Transportation and the American People

Author : H. Roger Grant
Publisher : Indiana University Press
Page : 266 pages
File Size : 53,8 Mb
Release : 2019-10-01
Category : Transportation
ISBN : 9780253043344

Get Book

Transportation and the American People by H. Roger Grant Pdf

Transportation is the unsung hero in America’s story. Stagecoaches, waterways, canals, railways, busses, and airplanes revolutionized much more than just the way people got around; they transformed the economic, political, and social aspects of everyday life. In Transportation and the American People, renowned historian H. Roger Grant tells the story of American transportation from its slow, uncomfortable, and often dangerous beginnings to the speed and comfort of travel today. Early advances like stagecoaches and canals allowed traders, business, and industry to expand across the nation, setting the stage for modern developments like transcontinental railways and busses that would forever reshape the continent.
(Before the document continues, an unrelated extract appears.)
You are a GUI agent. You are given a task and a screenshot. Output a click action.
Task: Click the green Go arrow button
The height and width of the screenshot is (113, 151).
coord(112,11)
Grant provides a compelling and thoroughly researched narrative of the social history of travel, shining a light on the role of transportation in shaping the country and on the people who helped build it.

Frontier Feminist

Author : Marilyn S. Blackwell,Kristen Tegtmeier Oertel
Publisher : Unknown
Page : 370 pages
File Size : 52,5 Mb
Release : 2010
Category : Biography & Autobiography
ISBN : NWU:35556040943599

Get Book

Frontier Feminist by Marilyn S. Blackwell,Kristen Tegtmeier Oertel Pdf

This comprehensive portrait of nineteenth-century reformer Clarina Howard Nichols uncovers the fascinating story of a complex woman and reveals her important role in women's rights, antislavery, and westward expansion.